Em The Archies, Riverdale é o produto de um casal inter-racial casado e feliz na Índia governada pelos britânicos, criando sua própria pequena comunidade onde sua família e a população local podem viver em paz. A comunidade resultante prosperou bem depois da independência da Índia em 1947 – com o elenco principal de heróis adolescentes nascidos e criados durante este momento crucial da história. A cidade gira em torno de Green Park e do que ele representa para os cidadãos de Riverdale, e a ameaça que se segue ao seu bem-estar é o cerne do impacto emocional da história. O conflito é palpável e identificável, traduzindo-se claramente através das linhas culturais.

Embora o cenário anglo-indiano recontextualize alguns elementos de Riverdale, os personagens ainda têm suas personalidades reconhecíveis – independentemente de sua herança ou período de tempo. Archie ainda é o mulherengo carismático, mas heróico; Betty (Khushi Kapoor) ainda é a ingênua vizinha, Veronica (Sahana Khan) ainda é a garota rica e esnobe, mas secretamente gentil, Moose (Rudra Mahuvarkar) é o músculo cabeça-dura, mas bem-humorado, etc. personagens renomados para interpretar, não é de admirar que o elenco desempenhe os papéis que lhes foram atribuídos com tanto entusiasmo. É claro que o elenco está se divertindo muito.

Em muitos aspectos, The Archies é a adaptação mais fiel da franquia Archie Comics. Os personagens parecem pessoas reais, mesmo através do verniz polido da Idade de Ouro e das personalidades arquetípicas. O clássico triângulo amoroso entre Archie, Betty e Veronica é atenuado aqui. Nem Betty nem Veronica se envolvem em brigas, e a confusão e os sentimentos de Archie por ambos são criticados sem serem totalmente vilanizados – embora a bronca que se seguiu e o resultado final sejam hilários e satisfatórios. A amizade do grupo é verossímil, graças a pequenos ajustes nas caracterizações. Reggie Mantle, o vilão habitual da franquia, é retratado como um bad boy rebelde com um coração de ouro, interpretado com perfeição por Vedang Raina. Seu relacionamento com seu braço direito, o nerd e vulnerável Dilton Doiley, retratado com nuances amáveis ​​​​e simpáticas por Yuvraj Menda, é a peça central de uma das sequências mais ternas do filme.

No entanto, é Suhana Khan como Veronica Lodge quem rouba a cena. Sua opinião sobre a garota rica e mimada é carregada de diversão e profundidade emocional e terna. Ela é uma personagem complexa e cheia de nuances – volúvel, irreverente e alegre durante os momentos altos – tudo o que os fãs esperariam de um estereótipo tão privilegiado. Mas ela se mostra uma pessoa empática, bem-humorada e generosa. Sua situação é solidária. Ela quer ser leal ao pai, mas à medida que os planos dele para a cidade continuam a devastar a sua cidade natal e a destruir o sustento dos seus amigos, ela é assolada pela culpa, o que leva a alguns momentos tensos e impressionantes. Embora Archie e seus amigos sejam figuras heróicas, a Verônica de Khan está em uma categoria à parte. Em última análise, sua personagem serve como catalisador para o final cintilante e satisfatório da história.

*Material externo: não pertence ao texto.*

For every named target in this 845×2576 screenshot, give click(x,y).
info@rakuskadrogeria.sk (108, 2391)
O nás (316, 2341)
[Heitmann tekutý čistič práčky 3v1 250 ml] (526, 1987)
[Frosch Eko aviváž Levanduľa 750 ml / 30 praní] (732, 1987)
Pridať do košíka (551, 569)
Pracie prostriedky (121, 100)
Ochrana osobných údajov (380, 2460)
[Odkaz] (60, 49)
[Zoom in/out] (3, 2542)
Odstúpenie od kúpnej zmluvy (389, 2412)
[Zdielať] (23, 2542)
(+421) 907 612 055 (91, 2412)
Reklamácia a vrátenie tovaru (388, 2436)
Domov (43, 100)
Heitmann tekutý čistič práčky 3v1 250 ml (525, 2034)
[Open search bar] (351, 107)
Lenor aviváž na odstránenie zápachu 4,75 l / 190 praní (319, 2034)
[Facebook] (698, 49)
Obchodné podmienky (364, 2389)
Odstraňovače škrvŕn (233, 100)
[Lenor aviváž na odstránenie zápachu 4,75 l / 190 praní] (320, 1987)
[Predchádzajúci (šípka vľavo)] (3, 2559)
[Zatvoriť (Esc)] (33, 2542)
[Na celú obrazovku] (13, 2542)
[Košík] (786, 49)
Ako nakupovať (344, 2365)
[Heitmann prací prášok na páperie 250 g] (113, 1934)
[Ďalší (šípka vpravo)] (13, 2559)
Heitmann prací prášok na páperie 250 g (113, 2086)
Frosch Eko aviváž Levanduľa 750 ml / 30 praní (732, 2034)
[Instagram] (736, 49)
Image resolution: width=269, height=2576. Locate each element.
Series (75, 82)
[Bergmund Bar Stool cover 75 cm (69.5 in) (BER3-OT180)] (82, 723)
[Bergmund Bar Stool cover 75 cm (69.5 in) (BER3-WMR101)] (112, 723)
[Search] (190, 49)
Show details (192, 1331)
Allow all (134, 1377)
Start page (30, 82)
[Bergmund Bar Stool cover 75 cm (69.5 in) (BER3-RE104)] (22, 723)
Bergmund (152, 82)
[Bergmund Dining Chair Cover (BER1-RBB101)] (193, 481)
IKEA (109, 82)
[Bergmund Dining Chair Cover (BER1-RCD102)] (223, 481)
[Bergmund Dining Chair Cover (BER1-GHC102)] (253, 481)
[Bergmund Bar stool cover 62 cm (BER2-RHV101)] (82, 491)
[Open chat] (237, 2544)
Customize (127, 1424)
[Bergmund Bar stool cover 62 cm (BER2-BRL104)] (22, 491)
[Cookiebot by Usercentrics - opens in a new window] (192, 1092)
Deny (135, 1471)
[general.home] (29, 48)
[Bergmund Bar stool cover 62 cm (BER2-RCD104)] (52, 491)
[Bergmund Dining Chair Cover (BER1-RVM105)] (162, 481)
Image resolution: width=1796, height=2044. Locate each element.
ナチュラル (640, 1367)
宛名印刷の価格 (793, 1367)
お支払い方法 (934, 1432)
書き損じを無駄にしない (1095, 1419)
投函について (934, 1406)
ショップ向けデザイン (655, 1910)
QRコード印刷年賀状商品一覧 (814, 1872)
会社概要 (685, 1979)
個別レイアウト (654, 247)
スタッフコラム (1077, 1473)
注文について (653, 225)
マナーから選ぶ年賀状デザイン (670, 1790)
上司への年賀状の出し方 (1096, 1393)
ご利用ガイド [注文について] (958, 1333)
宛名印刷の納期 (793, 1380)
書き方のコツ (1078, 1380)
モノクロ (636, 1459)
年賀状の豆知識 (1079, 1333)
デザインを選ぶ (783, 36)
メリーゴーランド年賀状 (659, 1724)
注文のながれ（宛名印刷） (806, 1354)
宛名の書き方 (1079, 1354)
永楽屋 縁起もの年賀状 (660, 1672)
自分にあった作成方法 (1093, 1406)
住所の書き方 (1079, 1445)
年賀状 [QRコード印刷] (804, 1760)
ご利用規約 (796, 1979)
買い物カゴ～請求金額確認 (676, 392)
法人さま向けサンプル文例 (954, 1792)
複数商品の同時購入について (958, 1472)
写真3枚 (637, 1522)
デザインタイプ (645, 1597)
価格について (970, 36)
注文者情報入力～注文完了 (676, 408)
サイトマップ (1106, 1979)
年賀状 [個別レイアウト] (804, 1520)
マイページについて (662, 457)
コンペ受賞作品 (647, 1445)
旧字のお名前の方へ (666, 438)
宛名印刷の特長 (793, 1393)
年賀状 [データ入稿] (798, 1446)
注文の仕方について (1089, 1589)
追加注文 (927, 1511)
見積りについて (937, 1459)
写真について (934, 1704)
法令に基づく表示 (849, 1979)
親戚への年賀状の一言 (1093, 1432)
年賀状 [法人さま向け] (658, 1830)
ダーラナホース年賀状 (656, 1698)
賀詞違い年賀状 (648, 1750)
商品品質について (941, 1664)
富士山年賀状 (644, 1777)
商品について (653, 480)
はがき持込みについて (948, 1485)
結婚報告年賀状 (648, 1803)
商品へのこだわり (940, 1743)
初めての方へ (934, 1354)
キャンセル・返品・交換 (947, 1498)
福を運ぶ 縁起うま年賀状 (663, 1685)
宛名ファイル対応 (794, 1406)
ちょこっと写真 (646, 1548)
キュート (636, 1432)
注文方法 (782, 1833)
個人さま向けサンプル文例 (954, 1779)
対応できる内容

Embora The Archies esteja enraizado nos gostos da cultura contemporânea da década de 2020, ele também remete aos musicais da Era de Ouro de Hollywood e ao cinema vintage de Bollywood. Esta última influência é especialmente perceptível durante as sequências de dança e musicais, muitas vezes apresentando conjuntos empinando em perfeita coordenação, vestidos com trajes coloridos e fluidos. The Archies pode ser um dos filmes visualmente mais bonitos lançados este ano. Mesmo que a história tenha seus próprios conflitos e uma profundidade sutil, que pode ser surpreendentemente comovente, a direção de arte é praticamente uma utopia idílica. Riverdale tem as armadilhas da nostalgia de uma pequena cidade, como é de se esperar da franquia, mesclada com as belezas naturais da Índia. Lanchonetes, gazebos, salões de cabeleireiro, livrarias, mansões, casas e jardins são uma mistura de cores suaves e exuberantes. A iluminação é suave, silenciosa e suave, como se fosse filtrada pelas lentes de uma câmera vintage, banhando tudo, desde interiores de lojas até árvores e personagens, com um brilho suave.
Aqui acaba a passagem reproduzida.